German-Malian politician (born 1949)

Pierrette Gabrielle Herzberger-Fofana (born 20 March 1949) is a German-Malian politician of Alliance 90/The Greens and member of the European Parliament.

==Early life and education==
Herzberger-Fofana grew up in Senegal. She graduated in Paris in German sociolinguistics and obtained a further degree from the University of Trier. She earned her doctorate at the University of Erlangen-Nuremberg with a dissertation that addressed women's literature in francophone sub-Saharan Africa.

==Political career==
In 2005, Herzberger-Fofana was first elected to the city council of Erlangen. She was one of the fifteen recipients of the 2009 Helene-Weber-Preis, which is awarded to women engaged in municipal politics. She is a board member of DaMigra, the umbrella organization of immigrant organizations.

Herzberger-Fofana moved into the European Parliament on the 21st place in the European list of Alliance 90 / The Greens in the 2019 European elections in Germany 2019. She is currently Germany's only black MEP.

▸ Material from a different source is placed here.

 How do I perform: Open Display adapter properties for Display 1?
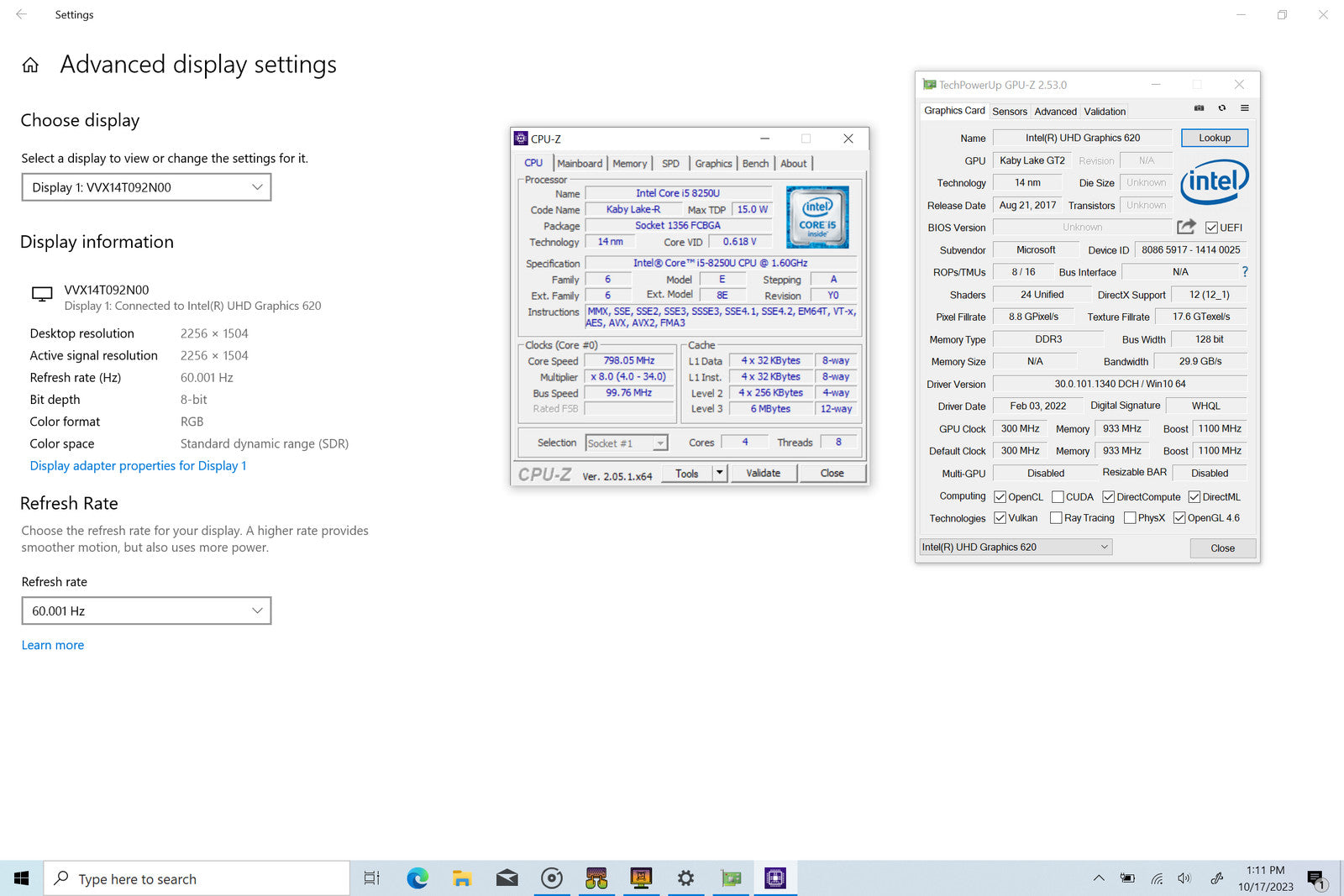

Herzberger-Fofana in the 2019-2024 legislature serves on the Committee on Development, holding one of four vice-chair positions. In addition to her committee assignments, Herzberger-Fofana is part of the Parliament's delegations for relations with the Pan-African Parliament and to the CARIFORUM-EU Parliamentary Committee. She also co-chairs the European Parliament Anti-Racism and Diversity Intergroup.

==Personal life==
She has three children.

On 17 June 2020, Herzberger-Fofana claimed to have been harassed by two police officers in Brussels. The accusation was made in the chamber of the European parliament. Brussels prosecutors issued a criminal complaint against her for defamation as well as for “acting rebelliously and insulting police officers”.

== Works ==
- Écrivains africains et identités culturelles: entretiens, Stauffenburg, 1989, ISBN 3-923721-92-7
- Litterature feminine francophone d'Afrique noire, Editions L'Harmattan, 2001, ISBN 978-2738499059
- Die Nacht des Baobab. Zur Situation der ausländischen Frau am Beispiel von Afrikanerinnen in Deutschland In: Afro-Look: eine Zeitung von schwarzen Deutschen, Band 8, 1992/93, S. 14–15. (1992 Rede zur International Women's Day)
- Berlin 125 Jahre danach: Eine fast vergessene deutsch-afrikanische Geschichte, aa-infohaus, 2010, ISBN 978-3200020122.